While children should honor their parents, parents should never seek to humiliate or degrade their children. It is bad policy to assert to a child, "You were always bad," "There is no good in you," "You are a liar," or, "You have disgraced yourself beyond forgiveness." Teach your children to respect your moderation, if you wish them to govern their passions. Teach them to respect themselves, if you wish them to possess any manliness or sense of honor.

Never scold. Administer reproof in a calm manner; it will be much more effective, while it will not fail to preserve the respect of your servants and children much more successfully and satisfactorily than the harsher course.

If visitors call when it is impossible or very inconvenient for you to see them, do not be afraid to send word that you are engaged. They have no right to be offended. Better far to tell the truth than to send the false and silly message, that you are "not at home."
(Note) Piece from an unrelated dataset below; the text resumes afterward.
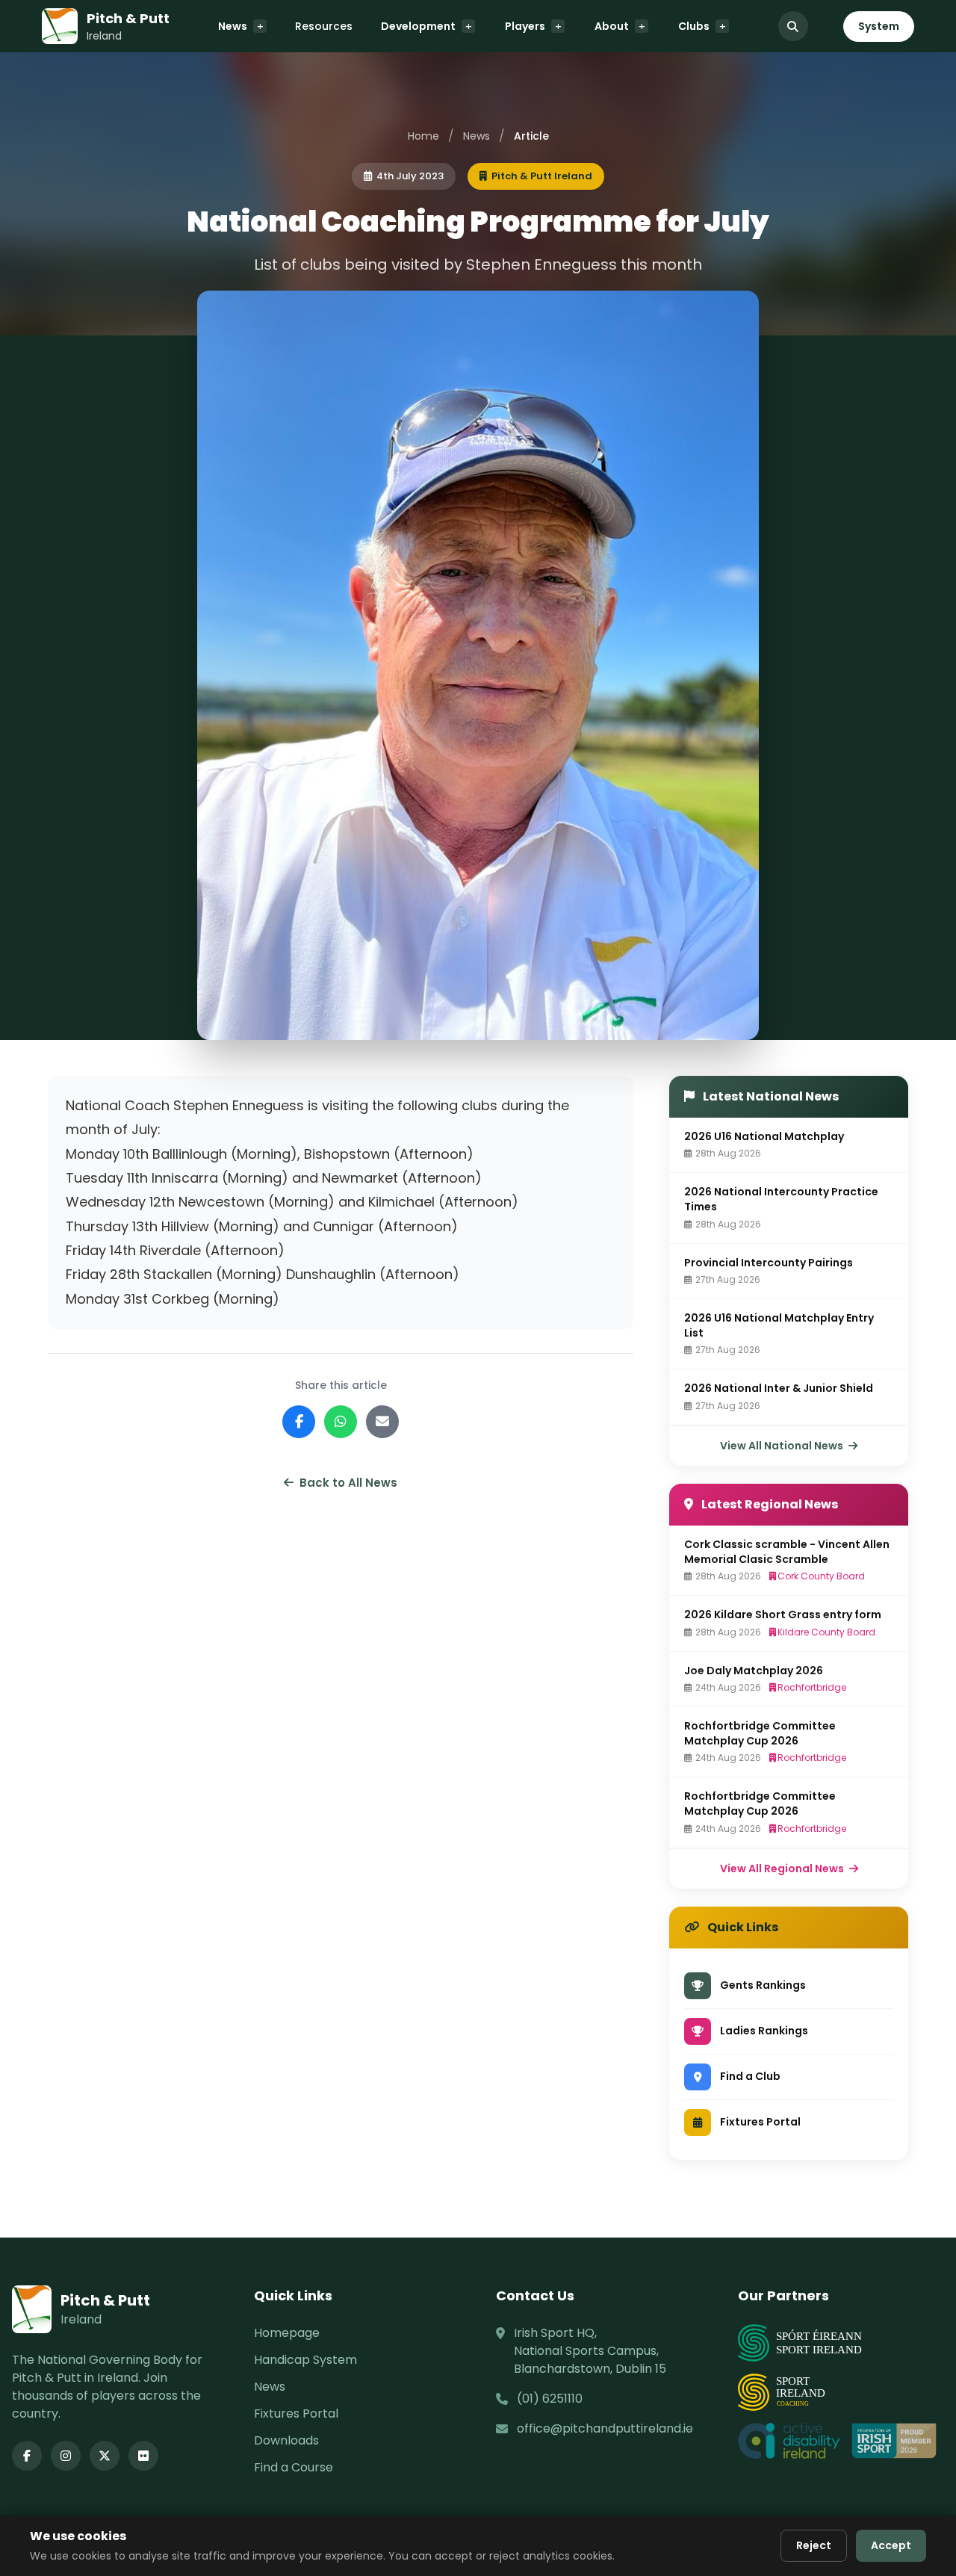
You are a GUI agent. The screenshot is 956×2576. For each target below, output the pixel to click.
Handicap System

CARDS OF INVITATION, WEDDING CARDS, ETC.

In inviting persons to an evening party, the form is: "Mrs. E. would be pleased to see Mr. and Mrs. D. at her house, on Thursday evening;" or, "Mrs. E.'s compliments to Mr. and Mrs. D., for Thursday evening;" or, "Mrs. E. at home on Thursday evening;" addressing the envelope to Mr. and Mrs. D.

If to a dinner-party, the form is much the same, only the hour is added, thus: "Mrs. E. at home Thursday evening. Dinner at six o'clock." In case the hour is named, the guest commits a great discourtesy in not being on hand at that hour precisely.